I had my wife getting close to agreeing to say f the holidays and instead of participating in the Christmas shopping and exchanging and family fighting we could take our holiday budget and go to Hawaii, or Jamaica, or St. Thomas, or Catalina Island...you know somewhere much more awesome than Madison, WI in the winter.

Then she went and got pregnant. So last Christmas was, "Lets start awesome traditions for the baaaaaaaabbbbbby" Christmas. And obviously i saw the trainwreck this was turning into but the sucker in me pictured winning against the odds and it being the start of ideal holiday seasons that would last my kids entire life. We'd come together and exchange gifts and eat good food and everybody would laugh and hug and shit as the kids jokingly shook their heads every Christmas morning while mommy and daddy had one too many cocktails.

Of course as every holiday season does and as i knew this one would it turned into fighting and hurt feelings because "I got so and so this and that and they didn't send their gift on time and OMG it's f%**$# used gift cards bla bla bla." Then it was misreable out, but not because it was too cold but because it was just a mildly cold, no snow, everything is just brown and dead holiday season.

Then after all was said and done and the dust was settling on the fighting i had the pleasure of being reminded how little was left in the bank but at least i got to enjoy some time on the beach in the middle of winter and escape with a nice vaca....oh right.

So this is the time of year i enjoy.

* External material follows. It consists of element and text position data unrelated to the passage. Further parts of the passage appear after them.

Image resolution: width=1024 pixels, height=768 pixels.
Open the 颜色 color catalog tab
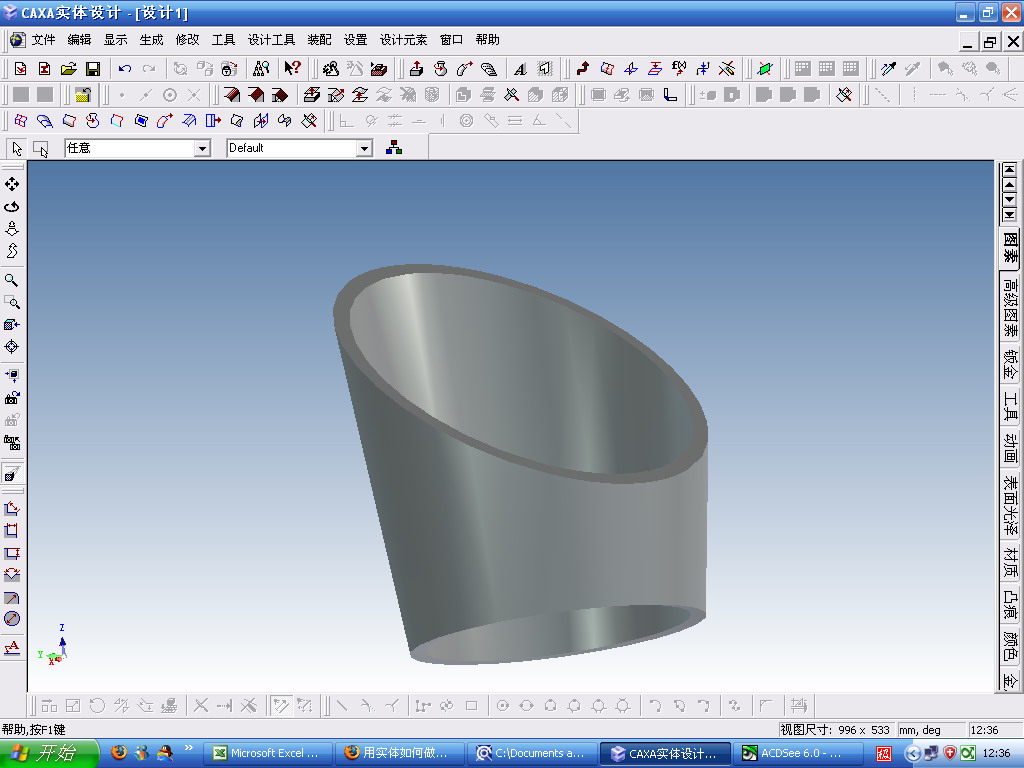1010,646
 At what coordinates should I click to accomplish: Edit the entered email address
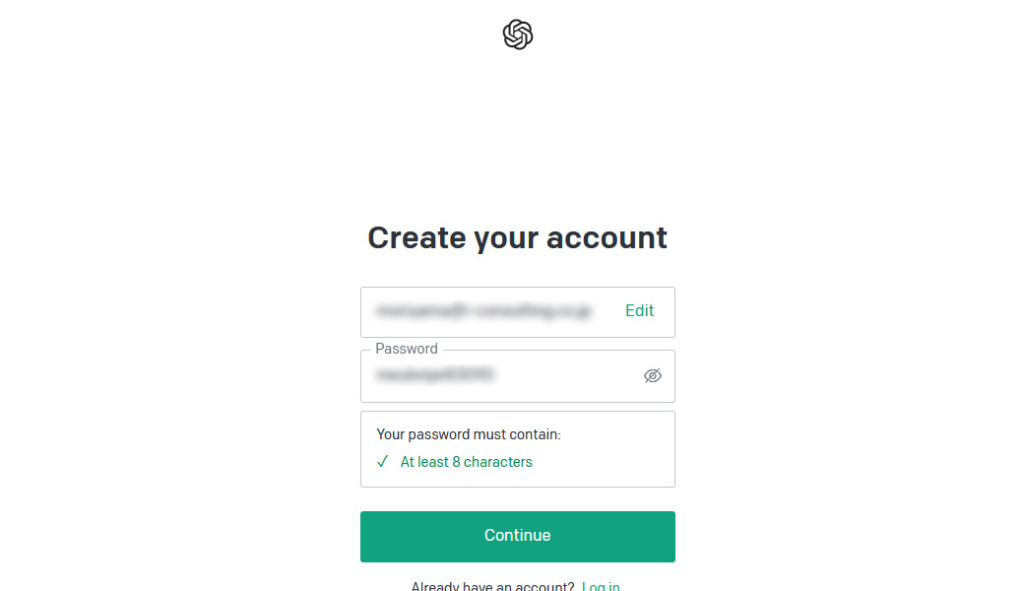[x=639, y=311]
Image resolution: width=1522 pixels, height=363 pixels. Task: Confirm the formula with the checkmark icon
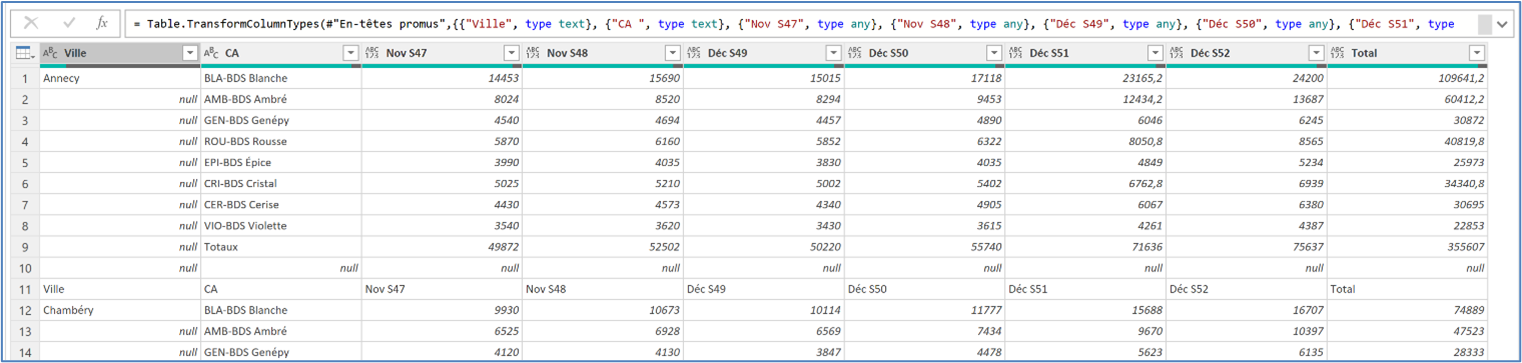(69, 22)
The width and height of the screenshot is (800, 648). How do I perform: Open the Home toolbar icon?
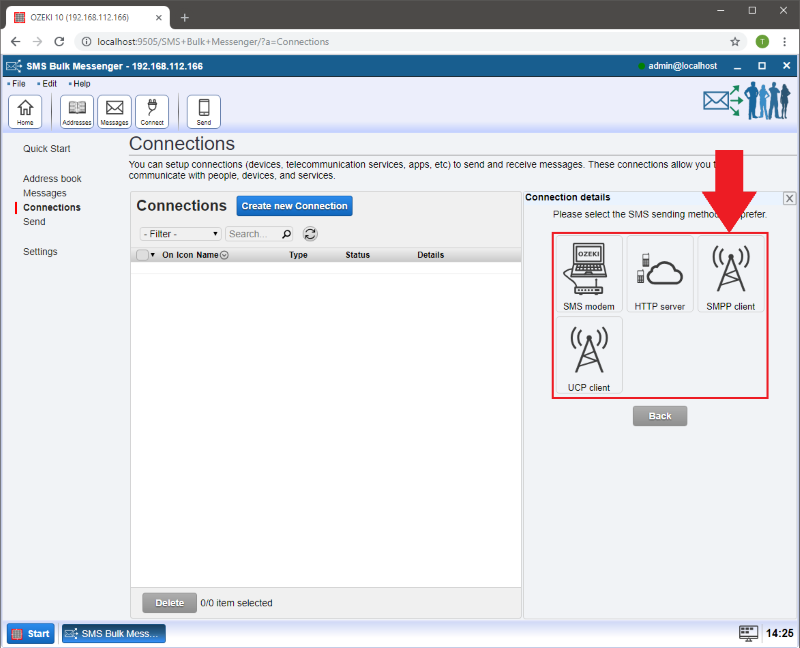pyautogui.click(x=25, y=111)
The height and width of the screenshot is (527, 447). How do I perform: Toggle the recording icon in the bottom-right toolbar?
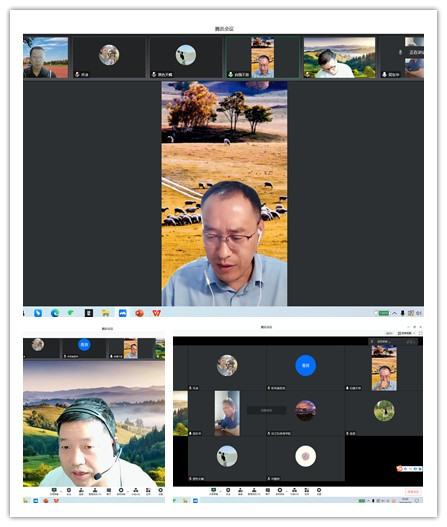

The time of the year when i and millions of other degenerates start believing we are winning sports bettors again.

It means it's the time of the year for us to not just believe we are winning sports bettors, but winning bettors at the sport in which the average joe has the least edge against the casino, football betting season is here.

It means despite the fact that 95% of the time i realize i am a horrible sports bettor. ESPECIALLY when we are talking football there will be a spot or two this season where i go on a hot streak and envision myself going on an awesome run on bodog, excuse me "Bovada" and despite their odds i cover myself in online riches only to be unable to cash out and cursing the DOJ in a one too many Ale Asylum: Contorter Porter rants on this very blog.

What can i say? Degens gonna degen

More importantly than the sports betting though it is also time for fantasy football. And you know what that means?

It means it's time for me to do an insane amount of mock drafts and completely ignore my wife and kid.

It means it's time for the Fantasy Flyers to OWN the draft and then be cursed by bad luck.

It means it's time for a certain blogger to run his mouth even as he sees his ship to fantasy football championship glory sailing away.

It means it's time to flush another season's worth of buy-ins down the toilet and just write them off as lost sports bets. YES!!!

It means it's time for me to post a lot of pictures of scantily clad women in sports gear while my wife shakes her head in disgust at all the downloaded pictures saved to my desktop.